*STATED PROBLEM:* Copy the entries word for word, from the first line through the line containing "Looking at the screenshot, I should (221, 40).".

(Entries from a collection)
• • • • •

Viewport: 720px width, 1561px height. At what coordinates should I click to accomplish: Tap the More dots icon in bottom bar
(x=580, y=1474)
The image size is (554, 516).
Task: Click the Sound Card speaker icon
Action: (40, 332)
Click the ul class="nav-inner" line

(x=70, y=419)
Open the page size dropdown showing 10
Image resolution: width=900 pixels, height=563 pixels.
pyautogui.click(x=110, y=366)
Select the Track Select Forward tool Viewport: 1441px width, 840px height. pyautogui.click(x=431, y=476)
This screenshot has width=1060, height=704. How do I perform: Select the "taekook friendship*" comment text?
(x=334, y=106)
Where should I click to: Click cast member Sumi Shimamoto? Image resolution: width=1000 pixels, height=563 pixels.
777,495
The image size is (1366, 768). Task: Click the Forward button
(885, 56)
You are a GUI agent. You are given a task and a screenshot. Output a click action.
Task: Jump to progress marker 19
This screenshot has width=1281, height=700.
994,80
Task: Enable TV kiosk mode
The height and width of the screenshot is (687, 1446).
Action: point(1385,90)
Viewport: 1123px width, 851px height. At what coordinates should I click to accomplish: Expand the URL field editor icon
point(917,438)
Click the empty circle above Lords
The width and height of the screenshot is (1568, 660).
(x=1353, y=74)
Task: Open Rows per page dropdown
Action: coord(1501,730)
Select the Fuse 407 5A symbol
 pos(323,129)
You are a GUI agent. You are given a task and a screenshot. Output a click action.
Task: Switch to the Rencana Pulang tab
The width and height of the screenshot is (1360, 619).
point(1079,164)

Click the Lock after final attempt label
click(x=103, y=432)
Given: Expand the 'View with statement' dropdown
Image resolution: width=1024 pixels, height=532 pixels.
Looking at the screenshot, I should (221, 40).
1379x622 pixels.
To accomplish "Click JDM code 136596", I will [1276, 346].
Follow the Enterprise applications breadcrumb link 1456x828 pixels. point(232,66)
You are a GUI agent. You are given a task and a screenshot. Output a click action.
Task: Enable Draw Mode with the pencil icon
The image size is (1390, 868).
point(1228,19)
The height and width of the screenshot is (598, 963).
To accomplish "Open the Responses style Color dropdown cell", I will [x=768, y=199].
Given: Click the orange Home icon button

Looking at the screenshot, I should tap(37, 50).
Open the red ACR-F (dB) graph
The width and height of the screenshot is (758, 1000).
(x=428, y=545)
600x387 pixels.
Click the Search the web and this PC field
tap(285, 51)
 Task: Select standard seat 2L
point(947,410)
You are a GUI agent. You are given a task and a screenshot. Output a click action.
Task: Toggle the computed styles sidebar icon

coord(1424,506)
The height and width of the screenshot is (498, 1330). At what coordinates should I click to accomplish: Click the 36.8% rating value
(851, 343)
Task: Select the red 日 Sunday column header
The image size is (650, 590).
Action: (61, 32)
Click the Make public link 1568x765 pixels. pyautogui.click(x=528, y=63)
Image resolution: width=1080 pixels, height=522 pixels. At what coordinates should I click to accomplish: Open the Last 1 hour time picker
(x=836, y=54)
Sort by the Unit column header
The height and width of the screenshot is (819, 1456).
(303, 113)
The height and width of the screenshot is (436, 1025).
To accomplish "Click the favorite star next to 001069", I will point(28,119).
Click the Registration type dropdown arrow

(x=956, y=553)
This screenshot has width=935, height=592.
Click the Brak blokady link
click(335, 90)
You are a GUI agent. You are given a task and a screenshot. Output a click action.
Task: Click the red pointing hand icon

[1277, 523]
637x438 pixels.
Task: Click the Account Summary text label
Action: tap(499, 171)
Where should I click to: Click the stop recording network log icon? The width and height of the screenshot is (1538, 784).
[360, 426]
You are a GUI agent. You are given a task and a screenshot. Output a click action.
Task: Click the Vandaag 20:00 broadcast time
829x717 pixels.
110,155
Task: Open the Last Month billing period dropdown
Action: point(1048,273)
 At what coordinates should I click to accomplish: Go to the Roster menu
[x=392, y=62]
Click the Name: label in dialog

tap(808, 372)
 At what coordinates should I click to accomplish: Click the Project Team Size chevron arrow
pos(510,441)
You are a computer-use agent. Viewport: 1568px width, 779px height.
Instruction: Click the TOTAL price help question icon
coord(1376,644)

• • • • •

*RESULT OF THE TASK:*
Viewport: 720px width, 1561px height. At what coordinates should I click to accomplish: Tap the More dots icon in bottom bar
(x=580, y=1474)
The image size is (554, 516).
Task: Click the Sound Card speaker icon
Action: (40, 332)
Click the ul class="nav-inner" line

(x=70, y=419)
Open the page size dropdown showing 10
Image resolution: width=900 pixels, height=563 pixels.
pyautogui.click(x=110, y=366)
Select the Track Select Forward tool Viewport: 1441px width, 840px height. pyautogui.click(x=431, y=476)
This screenshot has width=1060, height=704. How do I perform: Select the "taekook friendship*" comment text?
(x=334, y=106)
Where should I click to: Click cast member Sumi Shimamoto? Image resolution: width=1000 pixels, height=563 pixels.
777,495
The image size is (1366, 768). Task: Click the Forward button
(885, 56)
You are a GUI agent. You are given a task and a screenshot. Output a click action.
Task: Jump to progress marker 19
This screenshot has width=1281, height=700.
994,80
Task: Enable TV kiosk mode
The height and width of the screenshot is (687, 1446).
Action: point(1385,90)
Viewport: 1123px width, 851px height. At what coordinates should I click to accomplish: Expand the URL field editor icon
point(917,438)
Click the empty circle above Lords
The width and height of the screenshot is (1568, 660).
(x=1353, y=74)
Task: Open Rows per page dropdown
Action: coord(1501,730)
Select the Fuse 407 5A symbol
 pos(323,129)
You are a GUI agent. You are given a task and a screenshot. Output a click action.
Task: Switch to the Rencana Pulang tab
The width and height of the screenshot is (1360, 619).
point(1079,164)

Click the Lock after final attempt label
click(x=103, y=432)
Given: Expand the 'View with statement' dropdown
Image resolution: width=1024 pixels, height=532 pixels.
Looking at the screenshot, I should (221, 40).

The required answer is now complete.